- [TASK TO COMPLETE]
For this exercise, print the records below verbatim.

- [RECORDS PROVIDED]
*** Block opens ***
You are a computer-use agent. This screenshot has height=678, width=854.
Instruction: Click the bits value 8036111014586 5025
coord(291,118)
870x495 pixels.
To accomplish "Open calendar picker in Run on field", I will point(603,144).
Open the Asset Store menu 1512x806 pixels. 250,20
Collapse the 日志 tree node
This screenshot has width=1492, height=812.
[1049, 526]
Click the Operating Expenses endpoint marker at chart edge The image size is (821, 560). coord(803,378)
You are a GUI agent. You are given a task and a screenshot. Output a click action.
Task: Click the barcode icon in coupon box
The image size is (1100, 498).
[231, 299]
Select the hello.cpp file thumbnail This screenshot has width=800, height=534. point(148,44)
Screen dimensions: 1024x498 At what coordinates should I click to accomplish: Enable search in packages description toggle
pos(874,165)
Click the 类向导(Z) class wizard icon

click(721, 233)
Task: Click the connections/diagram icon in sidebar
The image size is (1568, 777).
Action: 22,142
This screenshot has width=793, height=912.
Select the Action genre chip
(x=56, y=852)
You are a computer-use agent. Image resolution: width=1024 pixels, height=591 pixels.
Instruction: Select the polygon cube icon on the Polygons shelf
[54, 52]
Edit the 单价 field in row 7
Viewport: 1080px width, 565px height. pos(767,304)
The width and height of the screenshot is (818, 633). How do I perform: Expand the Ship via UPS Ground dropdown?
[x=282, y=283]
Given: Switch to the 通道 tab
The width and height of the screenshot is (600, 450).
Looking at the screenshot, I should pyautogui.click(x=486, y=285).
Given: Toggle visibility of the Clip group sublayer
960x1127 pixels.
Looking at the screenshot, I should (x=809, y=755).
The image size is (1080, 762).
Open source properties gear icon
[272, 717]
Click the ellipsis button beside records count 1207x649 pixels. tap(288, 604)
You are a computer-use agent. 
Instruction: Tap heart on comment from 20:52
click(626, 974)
*** Block closes ***
- [RESULT OF THIS TASK]
You are a computer-use agent. This screenshot has height=678, width=854.
Instruction: Click the bits value 8036111014586 5025
coord(291,118)
870x495 pixels.
To accomplish "Open calendar picker in Run on field", I will point(603,144).
Open the Asset Store menu 1512x806 pixels. 250,20
Collapse the 日志 tree node
This screenshot has width=1492, height=812.
[1049, 526]
Click the Operating Expenses endpoint marker at chart edge The image size is (821, 560). coord(803,378)
You are a GUI agent. You are given a task and a screenshot. Output a click action.
Task: Click the barcode icon in coupon box
The image size is (1100, 498).
[231, 299]
Select the hello.cpp file thumbnail This screenshot has width=800, height=534. point(148,44)
Screen dimensions: 1024x498 At what coordinates should I click to accomplish: Enable search in packages description toggle
pos(874,165)
Click the 类向导(Z) class wizard icon

click(721, 233)
Task: Click the connections/diagram icon in sidebar
The image size is (1568, 777).
Action: 22,142
This screenshot has width=793, height=912.
Select the Action genre chip
(x=56, y=852)
You are a computer-use agent. Image resolution: width=1024 pixels, height=591 pixels.
Instruction: Select the polygon cube icon on the Polygons shelf
[54, 52]
Edit the 单价 field in row 7
Viewport: 1080px width, 565px height. pos(767,304)
The width and height of the screenshot is (818, 633). How do I perform: Expand the Ship via UPS Ground dropdown?
[x=282, y=283]
Given: Switch to the 通道 tab
The width and height of the screenshot is (600, 450).
Looking at the screenshot, I should pyautogui.click(x=486, y=285).
Given: Toggle visibility of the Clip group sublayer
960x1127 pixels.
Looking at the screenshot, I should (x=809, y=755).
The image size is (1080, 762).
Open source properties gear icon
[272, 717]
Click the ellipsis button beside records count 1207x649 pixels. tap(288, 604)
You are a computer-use agent. 
Instruction: Tap heart on comment from 20:52
click(626, 974)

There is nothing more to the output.